Она стояла у другой двери, рядом с зеркалом, на двери был замок, неизвестно было, куда она ведет. Она ответила ему совершенно искренне:
– Нам надо выяснить, почему они тебя взяли. Это совершенно непонятно.
Это было сказано без всякого злого умысла. Просто она говорила все то, что думала.
В громкоговорителе послышался какой-то звук, я сделал им знак и убрал носки. Звук был совсем слабый – ясно было только, что к нам кто-то подключился.
Я надел носки, Катарина поставила стулья на место, совсем беззвучно. Потом я вышел на лестницу и посмотрел вниз.
Они поднимались с третьего этажа. Я вернулся и закрыл дверь. Это были Фредхой и Флаккедам, я узнал их по рукавам пиджака Фредхоя и рубашке Флаккедама. Могло бы быть и хуже, мог бы прийти сам Биль, он появлялся только при серьезных несчастных случаях, как, например, тогда с Акселем Фредхоем, или же если кого-нибудь исключали без разбирательства.
И тем не менее я решил, что все кончено, во всяком случае для нас с Августом – мы уже и так перешли все границы.

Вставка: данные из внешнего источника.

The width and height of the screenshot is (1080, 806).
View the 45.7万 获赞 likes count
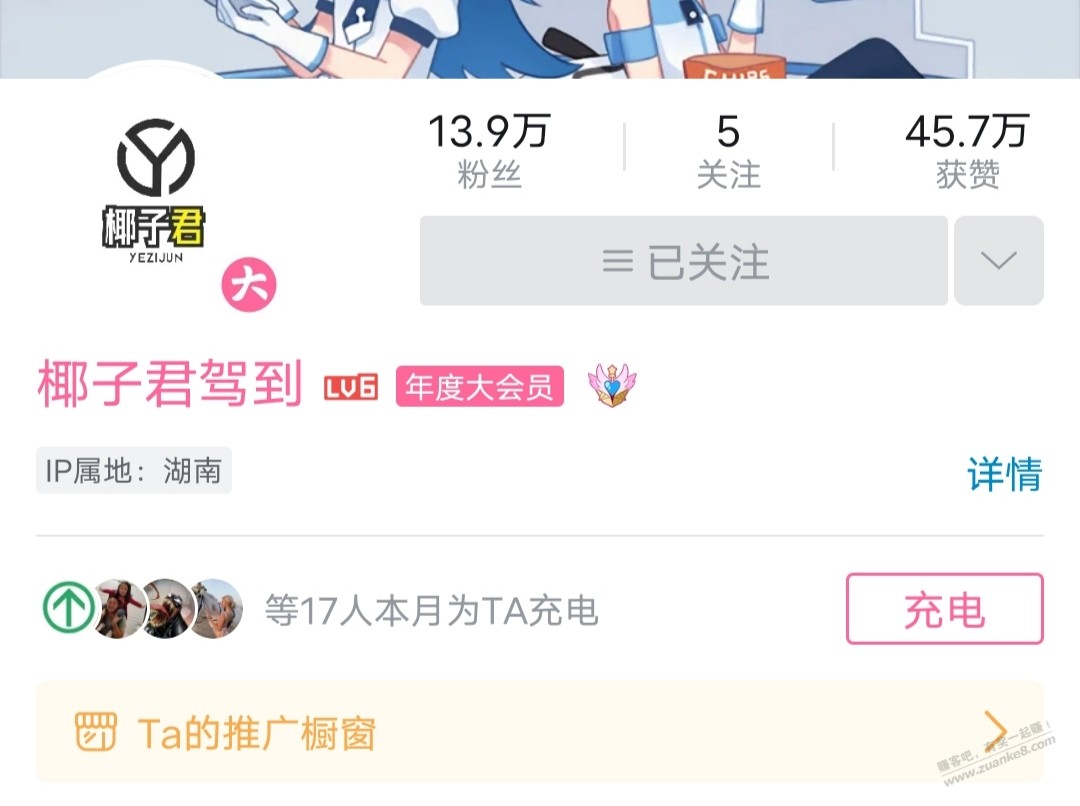(x=967, y=150)
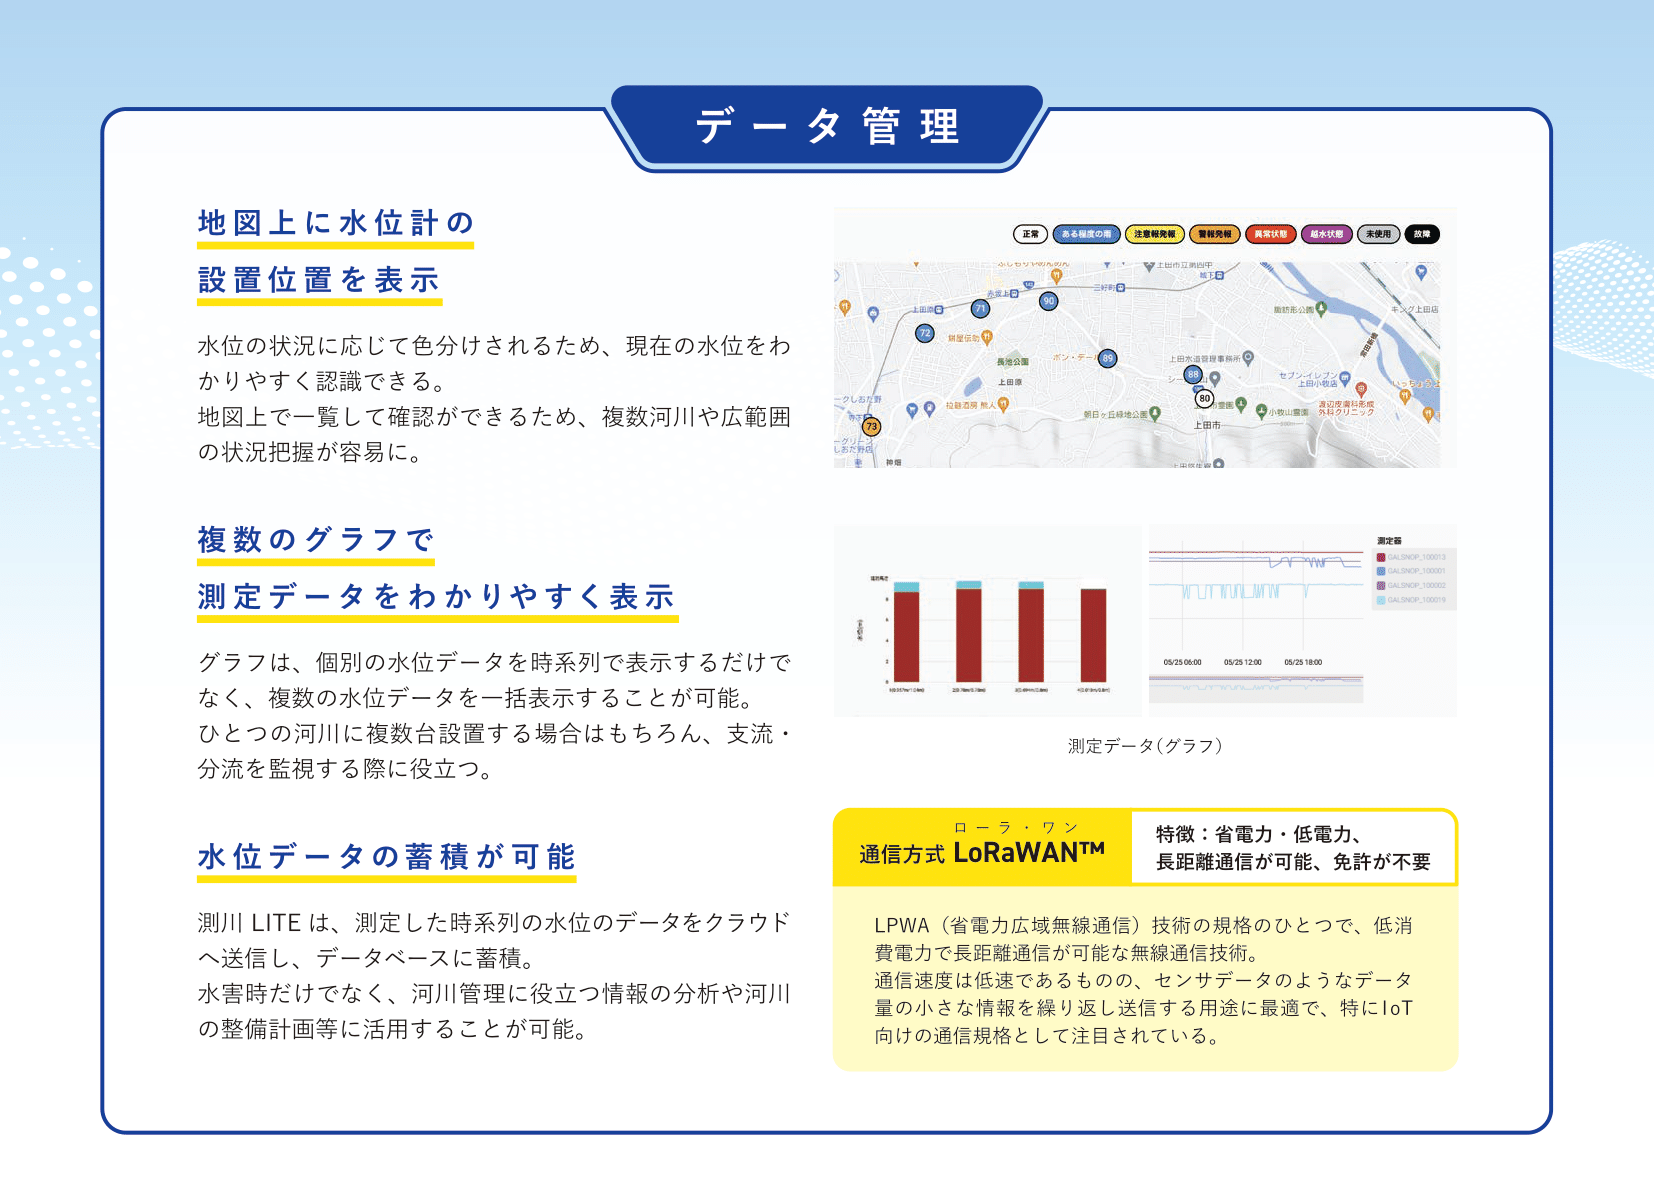
Task: Click the orange warning marker 73
Action: click(x=871, y=427)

В дверь постучали. Они могли бы открыть ее, но в школе Биля всегда сперва стучали. В верхней части дверей в младшие классы были вставлены маленькие стеклянные окошки. До того, как появились громкоговорители, Биль обходил классы новых учителей и смотрел через окошки, чтобы проверить, справляются ли учителя с учениками. Если что-то было не в порядке, он заходил в класс. Но даже тогда он сначала стучал.
Катарина хотела что-то сказать, но не успела, они открыли дверь.

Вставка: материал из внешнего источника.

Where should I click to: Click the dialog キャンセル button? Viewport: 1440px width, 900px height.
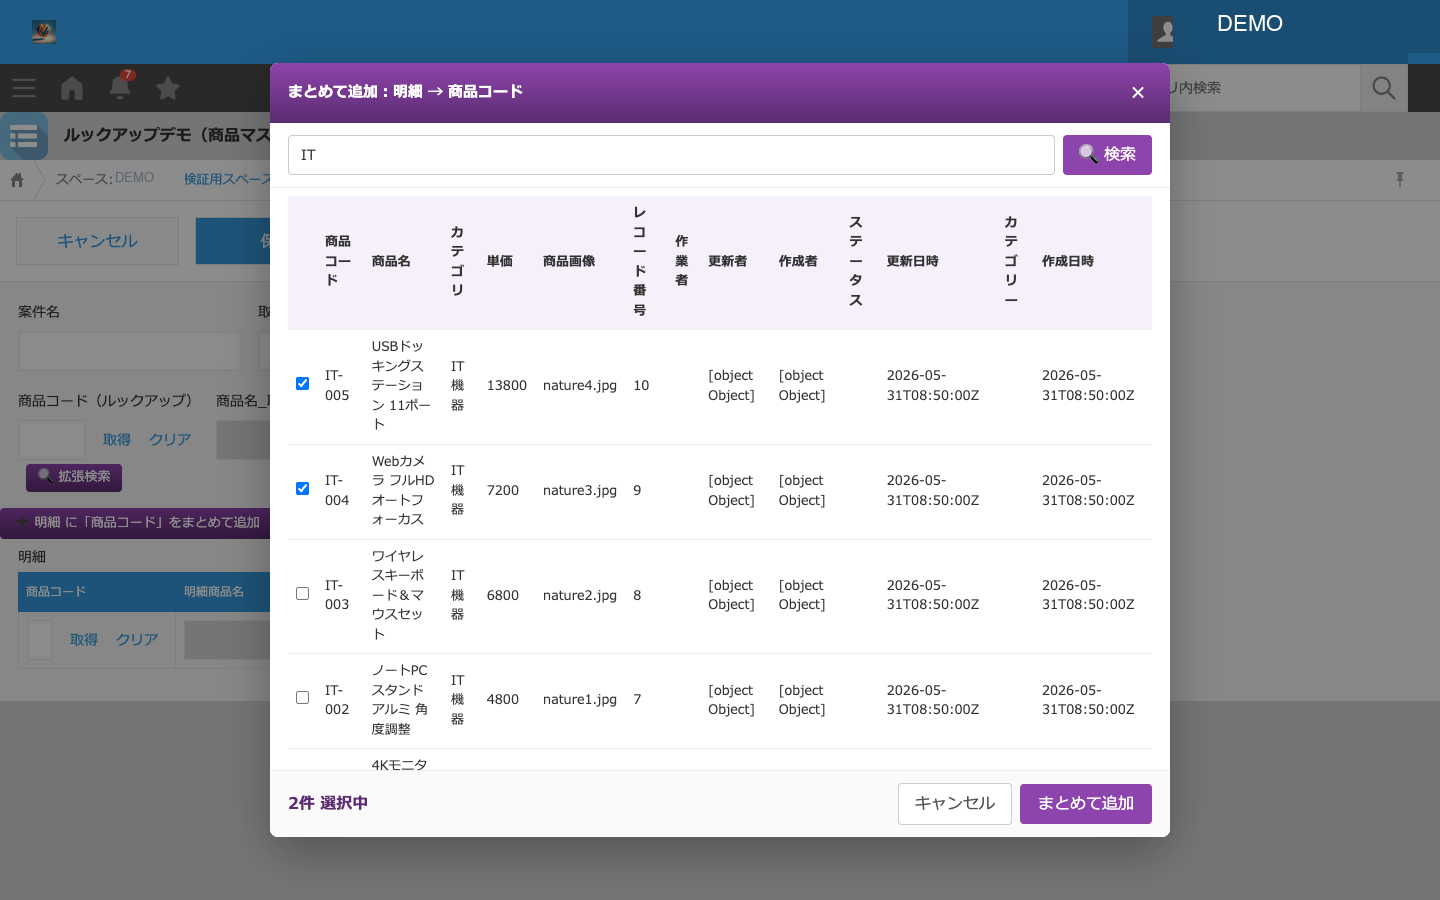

Обычно при таких проступках они запрещали ученикам общаться друг с другом какое-то время, например месяц или два, но в нашем случае имели место особые, отягчающие обстоятельства.

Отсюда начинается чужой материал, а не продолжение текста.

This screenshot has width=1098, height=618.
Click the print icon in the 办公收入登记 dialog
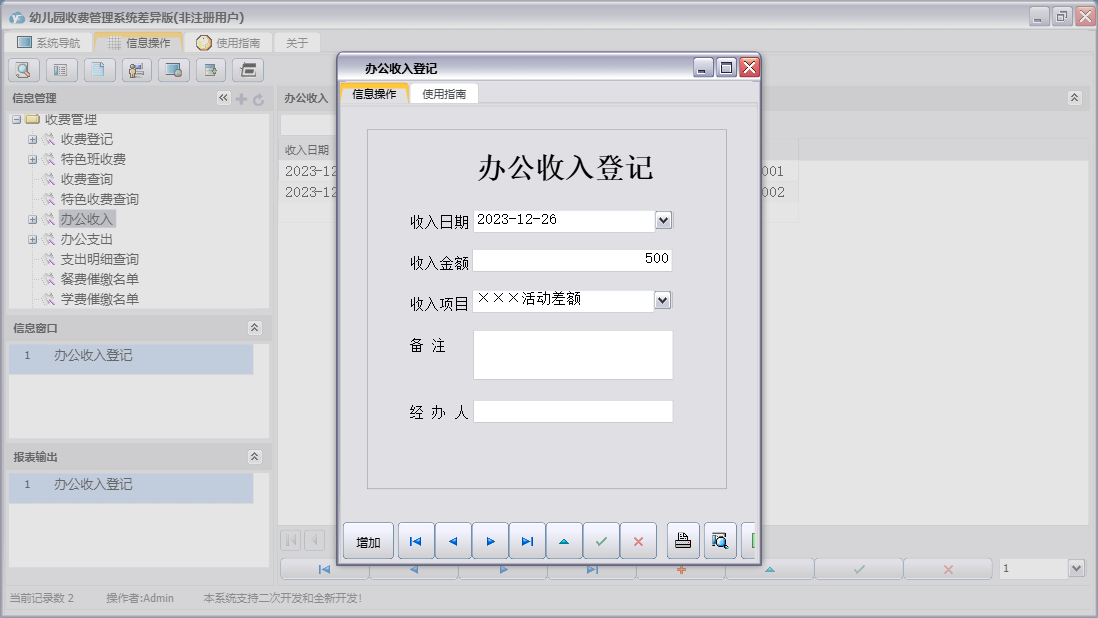[684, 540]
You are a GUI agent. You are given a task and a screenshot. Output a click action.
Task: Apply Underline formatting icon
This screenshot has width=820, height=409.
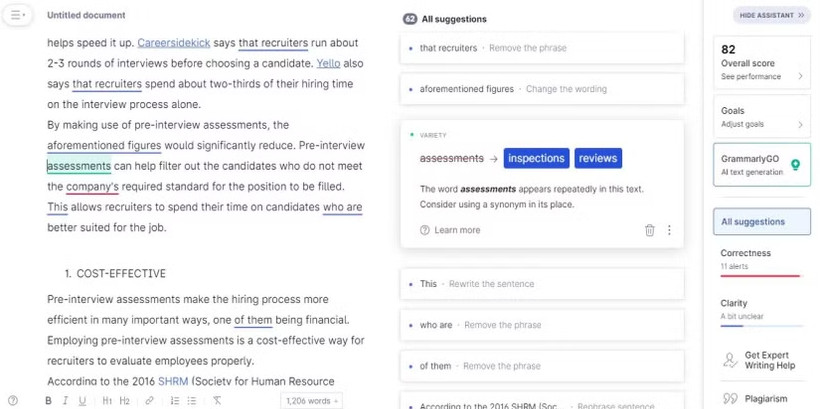click(82, 401)
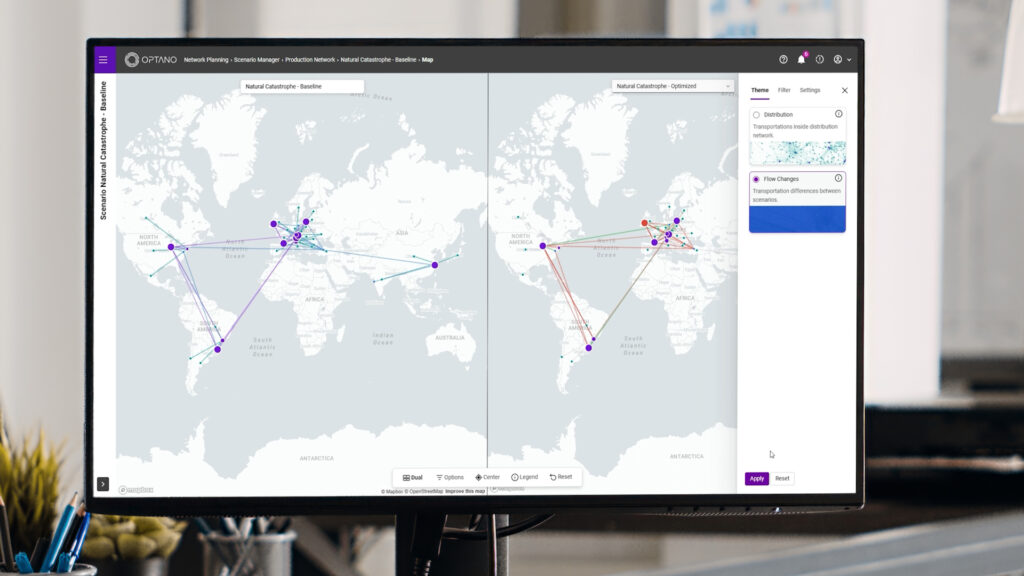The width and height of the screenshot is (1024, 576).
Task: Click the info icon beside Distribution
Action: (x=838, y=114)
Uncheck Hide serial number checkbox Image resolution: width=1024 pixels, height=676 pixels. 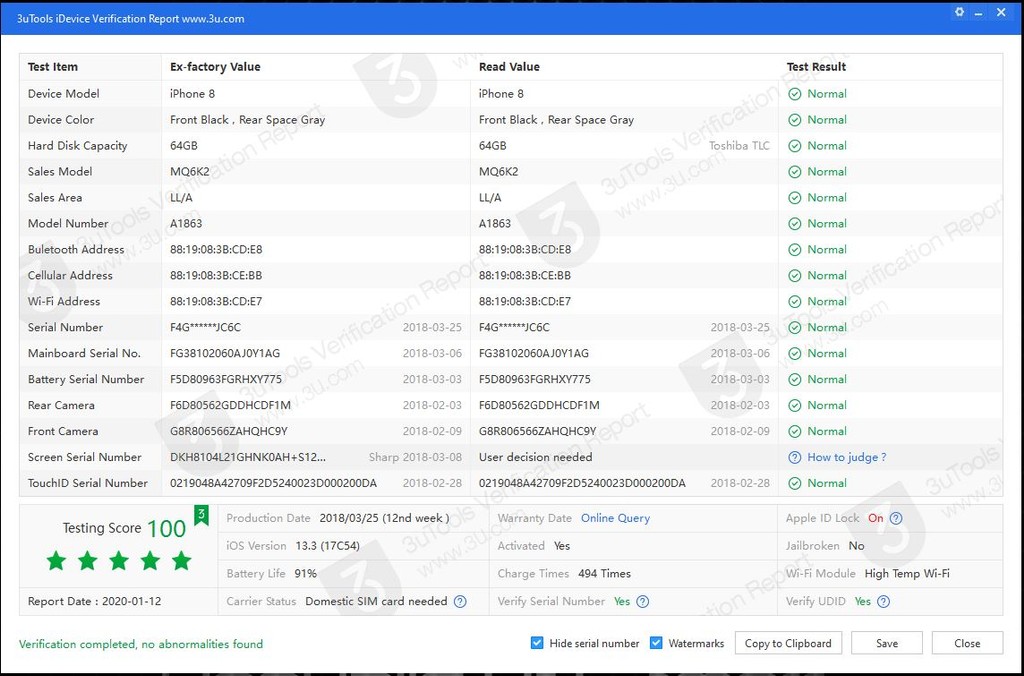[x=537, y=643]
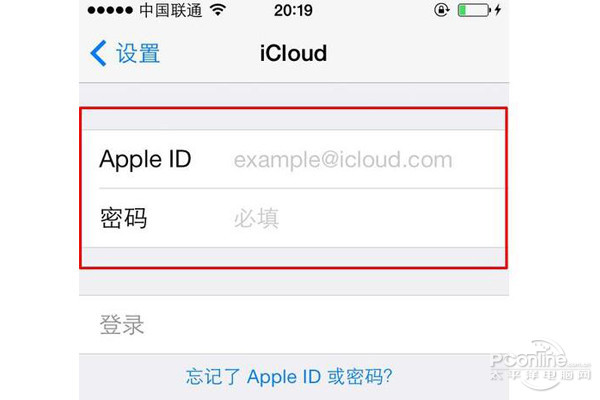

Нас расспрашивали по одному, потом нас изолировали друг от друга на неопределенное время. Каждому из нас приказали находиться на своем участке двора, они переселили Августа из моей комнаты назад в изолятор, однако в классе мы по-прежнему сидели вместе, поскольку на уроках все равно не было возможности разговаривать.
Допрашивал нас Фредхой. Мне он сказал, что его попросили передать мне последнее предупреждение.